Leading academics from universities in Portugal (Lisbon, Coimbra, and Minho) evaluated 27 of the most commonly used programming languages. The hypothesis: faster languages are more efficient. The conclusion? Generally, yes, but ‘this is not always the case’.
Languages were evaluated across ten different tasks. Researchers measured how long the resultant programme took to run, how much memory it consumed, and how much energy it used. Languages were then ranked according to their performance across the three variables. You can read the full study here (https://greenlab.di.uminho.pt/wp-content/uploads/2017/10/sleFinal.pdf) but the key findings are interesting:
3. The programming language, Go, is the 7th fastest, yet the 14th most energy efficient
4. C is the fastest and most energy efficient programming language
5. The top five languages rated equally for both speed and energy efficiency (in all cases the positions are the same for both variables, i.e. the 2nd fastest is also the 2nd most energy efficient)
6. The top five languages are (descending): C, Rust, C++, Ada, Java
In short, certain languages are preferred for certain applications. A complete answer is beyond the scope of this article, but on the face of it, there are other factors besides efficiency which are important when selecting a programming language for application. Ease of use, for example, or compatibility are factors.
Attributes which make a language easier (or quicker) for the user are typically attributes that make the language slower in operation. This means that there is a necessary trade-off between developer time and machine time. Python, for example, could be considered one of the quickest languages to use. A single command may be written in Python using one line; in C, however, the equivalent command may require six lines.
Here’s an example using the command to display the phrase ‘Hello World’ on screen:
print (“Hello World”)
int main(int argc, char **argv)
With this in mind, to consider energy efficiency as a whole, it may be useful to consider factors beyond the energy consumption of the code itself. To write a programme in a compiled language like C, if we use the above example as a paradigm, might be much less efficient than an interpreted language like Python, in terms of developer time.
And today, there are much wider considerations in terms of energy efficiency: how does the programmer travel to work? How energy efficient is the computer they use to write their code? Is their workspace powered by green energy?
Surely the energy efficiency improvements from the compiled language outweigh the increased developer time?

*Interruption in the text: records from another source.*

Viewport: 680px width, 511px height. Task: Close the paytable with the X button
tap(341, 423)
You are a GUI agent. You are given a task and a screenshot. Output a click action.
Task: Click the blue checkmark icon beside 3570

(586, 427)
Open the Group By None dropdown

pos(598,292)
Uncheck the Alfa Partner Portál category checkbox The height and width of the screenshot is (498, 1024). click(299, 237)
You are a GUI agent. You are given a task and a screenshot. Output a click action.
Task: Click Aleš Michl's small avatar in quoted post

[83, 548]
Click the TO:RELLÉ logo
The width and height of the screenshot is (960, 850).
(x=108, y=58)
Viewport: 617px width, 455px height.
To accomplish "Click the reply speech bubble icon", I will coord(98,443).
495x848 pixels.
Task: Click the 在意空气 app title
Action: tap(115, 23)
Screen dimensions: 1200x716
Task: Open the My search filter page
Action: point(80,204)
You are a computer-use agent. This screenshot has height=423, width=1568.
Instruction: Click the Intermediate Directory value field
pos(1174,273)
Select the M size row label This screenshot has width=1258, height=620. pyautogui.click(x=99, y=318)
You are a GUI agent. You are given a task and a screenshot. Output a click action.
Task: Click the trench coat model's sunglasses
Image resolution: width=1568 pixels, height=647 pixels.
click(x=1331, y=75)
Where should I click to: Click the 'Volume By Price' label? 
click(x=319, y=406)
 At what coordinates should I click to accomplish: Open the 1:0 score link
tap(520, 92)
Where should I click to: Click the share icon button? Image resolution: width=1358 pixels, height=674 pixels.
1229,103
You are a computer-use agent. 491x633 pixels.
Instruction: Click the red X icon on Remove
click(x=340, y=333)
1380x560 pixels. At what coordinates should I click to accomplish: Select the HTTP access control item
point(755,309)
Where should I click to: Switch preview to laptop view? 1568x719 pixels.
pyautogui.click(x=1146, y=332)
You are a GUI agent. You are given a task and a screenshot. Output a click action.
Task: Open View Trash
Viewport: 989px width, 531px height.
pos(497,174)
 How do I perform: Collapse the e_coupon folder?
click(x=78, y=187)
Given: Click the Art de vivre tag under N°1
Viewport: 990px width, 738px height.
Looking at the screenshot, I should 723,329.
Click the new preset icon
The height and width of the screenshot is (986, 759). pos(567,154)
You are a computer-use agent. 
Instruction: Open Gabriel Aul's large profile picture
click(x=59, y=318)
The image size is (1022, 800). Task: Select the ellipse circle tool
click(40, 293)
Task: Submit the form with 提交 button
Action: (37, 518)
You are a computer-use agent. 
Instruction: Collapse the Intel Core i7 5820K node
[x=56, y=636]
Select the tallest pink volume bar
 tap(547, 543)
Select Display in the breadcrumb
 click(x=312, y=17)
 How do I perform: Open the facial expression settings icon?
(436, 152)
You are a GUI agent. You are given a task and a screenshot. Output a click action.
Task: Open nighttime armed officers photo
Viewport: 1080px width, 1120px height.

It would depend how long the programme might run, and on how great a scale. If it is a large-scale programme, to be used by many people, built comparatively quickly by only a small team of developers, then you’d have to say ‘Yes’. But what about a programme that may run only once, used by comparatively few, and built by a large team of programmers? The point here: to determine energy efficiency of any programming language, developer time might be an important consideration for decision-makers.
Why do programming languages vary in energy efficiency anyway?
Or to put it another way, why are certain languages so much greener than others? (C’s rating for energy efficiency was 1.00, Python’s 75.88 – the lower the rating, the more efficient the language.) The answer relies on the difference between compiled and interpreted languages.
The difference can be more clearly illustrated by an example: you have a robot assistant who peels your melons. The robot does not speak your language. To issue the command, ‘Peel!’, you can either: (i) issue the command in a sort of intermediate language where the command is partially pre-translated by you, and then more easily understood by the robot, or (ii) you can shout the command in English, which the robot then translates itself. The second process is slower, but requires less work on your part.
7. Of the top ten languages for both speed and efficiency, eight are compiled languages
Why are some computer programming languages still more popular than others?
In determining the language for the application, popularity of the language may also be an important factor to consider. More popular languages may be more attractive to learn and use because they allow for a wider application, and perhaps more opportunity to work with other programmers.
9. According to the TIOBE Index, the most popular language in October 2022 is Python, followed by C and then Java.
10. The language with the highest annual gain in popularity in 2018, 2020, and 2021 was Python.
The most popular languages, according to TIOBE, are those which are older and more established. Python, C, Java, and C++ were originally developed in 1991, 1972, 1995, and 1985 respectively. A newer language currently gaining in popularity is Rust, which, with its borrow checker, makes it more difficult to write unsafe code. And other newer languages, such as Zig and Odin, are seen as alternatives to C.
In conclusion, it is too broad to talk about the ‘best’ or ‘greenest’ programming language. There is the fastest, the most efficient, and the most popular. The key factor is the not the language but the application of the language. A language best for the task is the primary question: questions of efficiency, popularity, ease-of-use may be only secondary considerations.